Se o Sr. Director, ao contrário do que me assegurou, tivesse lido o texto que publiquei em Março (3 meses antes) poderia ter reflectido sobre o seguinte: “[…] um recluso sente-se mal, suores frios, arritmia, desfalecimento. Nenhum guarda se aproxima pois não tem formação para prestar primeiros-socorros, e o problema de alguém “falecer nas suas mãos”, é enorme. Solução: não se pode ter hipoglicémias ou afins, porque senão morres mesmo!” 3 meses antes e o Sr. Director só referenciou as “pulgas do José!”

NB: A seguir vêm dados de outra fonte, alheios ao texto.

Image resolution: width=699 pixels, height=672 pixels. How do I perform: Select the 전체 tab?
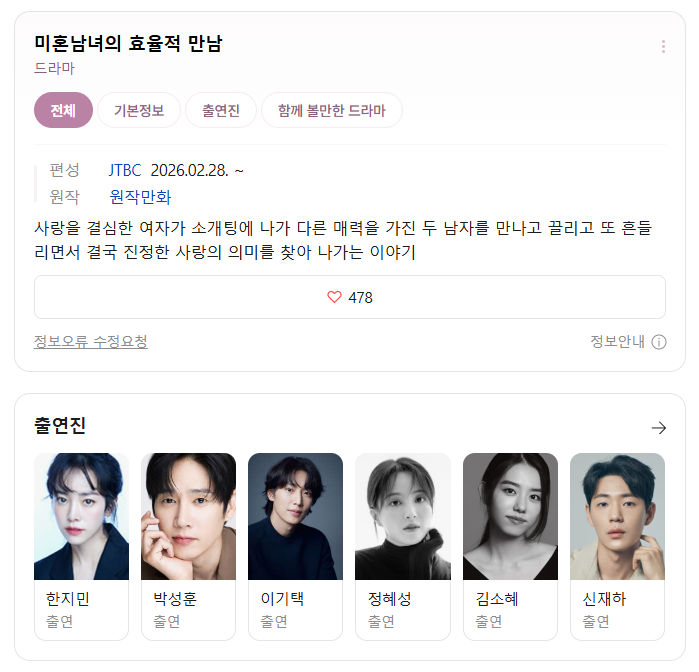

E que dizer à Juíza do Tribunal de Execução de Penas de Évora, ao recluso José e aos “Miguéis Sousa Tavares” deste país, quando o João Furtado, que não se enquadra no perfil daqueles que sem honra e dignidade aceitam a “anilha” (segundo Sousa Tavares) porque não foi condenado por pedofilia, não batia na mulher e não era criminoso contumaz, podia estar em casa a cumprir os 16 meses que restavam da pena, local onde, com toda a certeza, seria auxiliado evitando-se a sua morte?

O preso nº 2 não era um preso político, nem sequer um político preso. Na terça-feira, 2 reclusos interpelaram-me e perguntaram se eu, que já tenho algumas pessoas a lerem o que escrevo, iria escrever algo sobre o João Furtado. Também disseram que era bom que o Sócrates, que está sempre nas notícias, o fizesse. Podia alertar para o que aqui se passa.

Eu não estou preso preventivamente porque querem prejudicar o meu partido; eu não sou um preso político, sou apenas um Inspector da P.J. acusado de corrupção. Mas o José é credível, o José vai com certeza demonstrar àqueles que afirmaram que não escreveu sobre a tortura, sobre a confiança no mundo, que é ele o autor, porque vai aceitar o meu desafio; vai mesmo assumir-se como o “Mandela português”, não vai abandonar as 4 linhas melindrado porque foi desafiado. O recluso José Sócrates vai, ao contrário do que nunca fez durante 6 meses, abandonar as entrevistas controladas e encomendadas por si, deixar a “apologia de Sócrates”, o “auto-panegírico do José”, e dar a sua conhecedora opinião (porque foi essa a temática da tese do seu mestrado) sobre tratamentos desumanos, condições de reclusão, no fundo ofertar um pouco da sua imagem e visibilidade pública à causa comum.

Creio que se o recluso José, colega de reclusão do falecido João Furtado, aceitar o desafio, vai assistir de seguida o país a verdadeiras manifestações à porta do E.P.E., nascidas espontaneamente, e não programadas como cesarianas. Força José, todos nós aqui em “Ébola”, e no resto do país aguardamos com expectativa!